On 1/12/2011 9:22 AM, Scott Holisky wrote:
> Lets not throw out those LPF yet. I live a few miles from the local
> broadcast towers here in the Twin Cities. The ERP from the three towers is
> ~30 Megawatts, give or take.
I was similarly located in Chicago for nearly 20 years. For a research
project on RFI to audio systems, I did both calculations and
measurements (HP Spectrum Analyzer). At close in distances, field
strength is considerably less than a simple ERP calculation suggests,
because all those TX antennas have a LOT of gain in the vertical plane,
with VERY narrow beamwidth. Indeed, the greatest field strengths were
from low band VHF and FM stations, all of which were using one bay or
two-bay antennas and a lot less ERP.
> In the days of analog TV you could tune across
> the bands and hear the occasional sync buzz of a TV station.
I'd bet that most, if not all, of what you heard was low band VHF (Ch
2-6). BTW -- video buzz is a better word than sync buzz -- the
repetition rate of NTSC video is 59.97 Hz, video is 75% of that
waveform, sync is only 25%, and you can (could) clearly hear the
character of the buzz vary as the video content changes.
> I have used a LPF (the Drake version) for years. It eliminated the mixing or
> overload in my radio's front end.
While that's certainly a good solution, but the fact that it's needed
indicates it's a poor radio. If I had that sort of problem with a radio
today, I'd sell it and buy a better one. :)

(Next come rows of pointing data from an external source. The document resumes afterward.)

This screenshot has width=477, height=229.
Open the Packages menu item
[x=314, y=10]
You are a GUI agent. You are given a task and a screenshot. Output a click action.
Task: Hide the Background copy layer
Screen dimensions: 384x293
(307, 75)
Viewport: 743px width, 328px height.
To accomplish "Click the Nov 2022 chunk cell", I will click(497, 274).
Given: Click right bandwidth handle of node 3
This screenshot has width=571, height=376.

I strongly agree with others who say that an outboard LPF is rarely
needed in today's world. Virtually all GOOD rigs and amps have very
good bandpass filters built in, and for all the reasons noted, VERY
little TVI is caused by harmonics of the TX unless something is badly
broken or badly mistuned. Antenna tuners also tend to minimize VHF/UHF
harmonics, and HF antennas don't radiate VHF/UHF very well. 174 MHz is
the lowest harmonic we need to worry about, because there are VERY few
US TV stations below Ch 7 (174-180 MHz). Most that were on Ch 2-6 (54-88
MHz) have moved to Ch 7 or above. Study
http://www.fcc.gov/dtv/markets/ to see who's on what RF channel in
your part of the country, or use
http://www.fcc.gov/fcc-bin/audio/tvq.html to search channel by channel.

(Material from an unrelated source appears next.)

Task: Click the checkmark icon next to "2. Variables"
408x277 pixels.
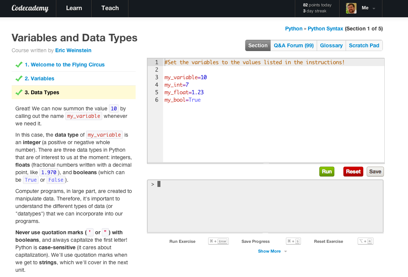Action: click(19, 78)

(To avoid confusing non-techie viewers, stations that moved from one
channel to another continue to be identified by their old analog
designations. For example, a station that was on Ch 9 in analog days is
still identified as Ch 9, even though they might actually be
transmitting on Ch 22.)
Rather, the primary causes are poor shield connections in the RF system
(rooftop antenna, cable TV, and interconnections of those systems) and
pin 1 problems in equipment connected to the TV (like stereo rigs and
video recorders of various sorts), and an LPF does NOTHING to solve
these problems. Money would be far better spent on a good choke to keep
RF off the feedline, getting antennas a bit higher (thus further from
the victim equipment, and on chokes to kill RF current on wires
connected to the victim equipment.
There's an RFI tutorial on my website.